Requirement> Please repeat the data exactly, leaving nothing out.

[Pixel coordinate grounding data]
■ ■ ■ ■ ■
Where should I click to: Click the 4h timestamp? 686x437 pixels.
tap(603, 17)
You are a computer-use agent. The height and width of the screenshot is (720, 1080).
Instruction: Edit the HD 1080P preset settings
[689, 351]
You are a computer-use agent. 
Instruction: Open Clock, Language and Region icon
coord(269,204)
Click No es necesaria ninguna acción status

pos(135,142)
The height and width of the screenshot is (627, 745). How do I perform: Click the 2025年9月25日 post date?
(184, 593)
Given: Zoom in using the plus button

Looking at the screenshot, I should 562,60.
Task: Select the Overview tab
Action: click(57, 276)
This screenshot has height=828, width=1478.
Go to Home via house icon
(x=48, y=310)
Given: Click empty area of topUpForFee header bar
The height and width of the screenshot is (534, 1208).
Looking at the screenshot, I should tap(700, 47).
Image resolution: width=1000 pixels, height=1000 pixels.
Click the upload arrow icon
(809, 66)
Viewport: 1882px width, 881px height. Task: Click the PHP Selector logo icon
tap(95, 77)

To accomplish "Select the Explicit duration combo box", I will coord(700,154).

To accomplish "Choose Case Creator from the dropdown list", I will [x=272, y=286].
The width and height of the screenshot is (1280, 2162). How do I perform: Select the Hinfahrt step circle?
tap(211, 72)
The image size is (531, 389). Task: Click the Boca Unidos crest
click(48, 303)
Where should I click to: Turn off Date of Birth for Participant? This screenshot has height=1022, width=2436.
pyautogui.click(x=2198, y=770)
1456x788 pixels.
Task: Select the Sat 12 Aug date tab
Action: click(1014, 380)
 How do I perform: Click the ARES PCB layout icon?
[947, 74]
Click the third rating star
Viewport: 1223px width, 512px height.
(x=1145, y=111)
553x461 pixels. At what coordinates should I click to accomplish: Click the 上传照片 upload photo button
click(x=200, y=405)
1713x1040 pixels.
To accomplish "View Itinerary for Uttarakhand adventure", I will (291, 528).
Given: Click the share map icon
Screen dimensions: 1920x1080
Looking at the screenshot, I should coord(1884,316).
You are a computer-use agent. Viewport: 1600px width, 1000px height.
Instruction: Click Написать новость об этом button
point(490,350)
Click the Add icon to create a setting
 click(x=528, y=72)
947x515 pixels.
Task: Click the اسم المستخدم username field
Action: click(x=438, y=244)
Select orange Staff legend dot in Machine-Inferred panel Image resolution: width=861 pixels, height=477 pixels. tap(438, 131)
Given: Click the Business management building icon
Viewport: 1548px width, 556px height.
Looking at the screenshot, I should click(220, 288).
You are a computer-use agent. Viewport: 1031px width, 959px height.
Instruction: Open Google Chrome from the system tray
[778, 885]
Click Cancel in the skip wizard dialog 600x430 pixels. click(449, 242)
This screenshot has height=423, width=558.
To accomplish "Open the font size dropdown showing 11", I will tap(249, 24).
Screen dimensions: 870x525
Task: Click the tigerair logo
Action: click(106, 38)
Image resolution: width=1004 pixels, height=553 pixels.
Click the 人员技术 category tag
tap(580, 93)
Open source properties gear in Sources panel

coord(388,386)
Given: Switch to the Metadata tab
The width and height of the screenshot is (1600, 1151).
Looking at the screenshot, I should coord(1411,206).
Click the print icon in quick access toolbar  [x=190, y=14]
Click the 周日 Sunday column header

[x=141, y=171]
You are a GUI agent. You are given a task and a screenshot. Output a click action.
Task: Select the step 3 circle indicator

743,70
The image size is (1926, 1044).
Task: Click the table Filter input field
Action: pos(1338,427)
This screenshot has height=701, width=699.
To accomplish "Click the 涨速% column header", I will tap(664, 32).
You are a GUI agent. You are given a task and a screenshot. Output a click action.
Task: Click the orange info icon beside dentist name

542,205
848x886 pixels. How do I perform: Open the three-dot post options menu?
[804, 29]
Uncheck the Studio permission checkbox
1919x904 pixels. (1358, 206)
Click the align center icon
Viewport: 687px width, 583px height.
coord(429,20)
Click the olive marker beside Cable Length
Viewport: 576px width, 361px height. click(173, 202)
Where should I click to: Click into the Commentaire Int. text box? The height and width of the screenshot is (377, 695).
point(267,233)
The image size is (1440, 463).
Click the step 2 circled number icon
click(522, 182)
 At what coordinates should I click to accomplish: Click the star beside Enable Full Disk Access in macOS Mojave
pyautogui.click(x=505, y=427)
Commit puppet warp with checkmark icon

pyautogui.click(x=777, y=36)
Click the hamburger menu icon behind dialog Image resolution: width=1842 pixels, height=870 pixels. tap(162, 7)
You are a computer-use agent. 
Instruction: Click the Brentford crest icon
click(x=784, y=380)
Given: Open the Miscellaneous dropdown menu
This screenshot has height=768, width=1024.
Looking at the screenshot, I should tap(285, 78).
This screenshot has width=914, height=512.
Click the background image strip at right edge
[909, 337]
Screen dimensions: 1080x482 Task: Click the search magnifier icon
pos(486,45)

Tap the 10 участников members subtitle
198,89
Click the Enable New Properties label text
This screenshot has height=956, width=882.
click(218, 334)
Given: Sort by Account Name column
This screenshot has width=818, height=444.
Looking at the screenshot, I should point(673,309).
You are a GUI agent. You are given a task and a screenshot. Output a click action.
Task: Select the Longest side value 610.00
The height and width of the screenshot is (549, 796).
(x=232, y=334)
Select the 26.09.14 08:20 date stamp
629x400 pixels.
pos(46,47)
■ ■ ■ ■ ■
Finished exercise>
Where should I click to: Click the 4h timestamp? 686x437 pixels.
tap(603, 17)
You are a computer-use agent. The height and width of the screenshot is (720, 1080).
Instruction: Edit the HD 1080P preset settings
[689, 351]
You are a computer-use agent. 
Instruction: Open Clock, Language and Region icon
coord(269,204)
Click No es necesaria ninguna acción status

pos(135,142)
The height and width of the screenshot is (627, 745). How do I perform: Click the 2025年9月25日 post date?
(184, 593)
Given: Zoom in using the plus button

Looking at the screenshot, I should 562,60.
Task: Select the Overview tab
Action: click(57, 276)
This screenshot has height=828, width=1478.
Go to Home via house icon
(x=48, y=310)
Given: Click empty area of topUpForFee header bar
The height and width of the screenshot is (534, 1208).
Looking at the screenshot, I should tap(700, 47).
Image resolution: width=1000 pixels, height=1000 pixels.
Click the upload arrow icon
(809, 66)
Viewport: 1882px width, 881px height. Task: Click the PHP Selector logo icon
tap(95, 77)

To accomplish "Select the Explicit duration combo box", I will coord(700,154).

To accomplish "Choose Case Creator from the dropdown list", I will [x=272, y=286].
The width and height of the screenshot is (1280, 2162). How do I perform: Select the Hinfahrt step circle?
tap(211, 72)
The image size is (531, 389). Task: Click the Boca Unidos crest
click(48, 303)
Where should I click to: Turn off Date of Birth for Participant? This screenshot has height=1022, width=2436.
pyautogui.click(x=2198, y=770)
1456x788 pixels.
Task: Select the Sat 12 Aug date tab
Action: click(1014, 380)
 How do I perform: Click the ARES PCB layout icon?
[947, 74]
Click the third rating star
Viewport: 1223px width, 512px height.
(x=1145, y=111)
553x461 pixels. At what coordinates should I click to accomplish: Click the 上传照片 upload photo button
click(x=200, y=405)
1713x1040 pixels.
To accomplish "View Itinerary for Uttarakhand adventure", I will (291, 528).
Given: Click the share map icon
Screen dimensions: 1920x1080
Looking at the screenshot, I should coord(1884,316).
You are a computer-use agent. Viewport: 1600px width, 1000px height.
Instruction: Click Написать новость об этом button
point(490,350)
Click the Add icon to create a setting
 click(x=528, y=72)
947x515 pixels.
Task: Click the اسم المستخدم username field
Action: click(x=438, y=244)
Select orange Staff legend dot in Machine-Inferred panel Image resolution: width=861 pixels, height=477 pixels. tap(438, 131)
Given: Click the Business management building icon
Viewport: 1548px width, 556px height.
Looking at the screenshot, I should click(220, 288).
You are a computer-use agent. Viewport: 1031px width, 959px height.
Instruction: Open Google Chrome from the system tray
[778, 885]
Click Cancel in the skip wizard dialog 600x430 pixels. click(449, 242)
This screenshot has height=423, width=558.
To accomplish "Open the font size dropdown showing 11", I will tap(249, 24).
Screen dimensions: 870x525
Task: Click the tigerair logo
Action: click(106, 38)
Image resolution: width=1004 pixels, height=553 pixels.
Click the 人员技术 category tag
tap(580, 93)
Open source properties gear in Sources panel

coord(388,386)
Given: Switch to the Metadata tab
The width and height of the screenshot is (1600, 1151).
Looking at the screenshot, I should coord(1411,206).
Click the print icon in quick access toolbar  [x=190, y=14]
Click the 周日 Sunday column header

[x=141, y=171]
You are a GUI agent. You are given a task and a screenshot. Output a click action.
Task: Select the step 3 circle indicator

743,70
The image size is (1926, 1044).
Task: Click the table Filter input field
Action: pos(1338,427)
This screenshot has height=701, width=699.
To accomplish "Click the 涨速% column header", I will tap(664, 32).
You are a GUI agent. You are given a task and a screenshot. Output a click action.
Task: Click the orange info icon beside dentist name

542,205
848x886 pixels. How do I perform: Open the three-dot post options menu?
[804, 29]
Uncheck the Studio permission checkbox
1919x904 pixels. (1358, 206)
Click the align center icon
Viewport: 687px width, 583px height.
coord(429,20)
Click the olive marker beside Cable Length
Viewport: 576px width, 361px height. click(173, 202)
Where should I click to: Click into the Commentaire Int. text box? The height and width of the screenshot is (377, 695).
point(267,233)
The image size is (1440, 463).
Click the step 2 circled number icon
click(522, 182)
 At what coordinates should I click to accomplish: Click the star beside Enable Full Disk Access in macOS Mojave
pyautogui.click(x=505, y=427)
Commit puppet warp with checkmark icon

pyautogui.click(x=777, y=36)
Click the hamburger menu icon behind dialog Image resolution: width=1842 pixels, height=870 pixels. tap(162, 7)
You are a computer-use agent. 
Instruction: Click the Brentford crest icon
click(x=784, y=380)
Given: Open the Miscellaneous dropdown menu
This screenshot has height=768, width=1024.
Looking at the screenshot, I should tap(285, 78).
This screenshot has width=914, height=512.
Click the background image strip at right edge
[909, 337]
Screen dimensions: 1080x482 Task: Click the search magnifier icon
pos(486,45)

Tap the 10 участников members subtitle
198,89
Click the Enable New Properties label text
This screenshot has height=956, width=882.
click(218, 334)
Given: Sort by Account Name column
This screenshot has width=818, height=444.
Looking at the screenshot, I should point(673,309).
You are a GUI agent. You are given a task and a screenshot. Output a click action.
Task: Select the Longest side value 610.00
The height and width of the screenshot is (549, 796).
(x=232, y=334)
Select the 26.09.14 08:20 date stamp
629x400 pixels.
pos(46,47)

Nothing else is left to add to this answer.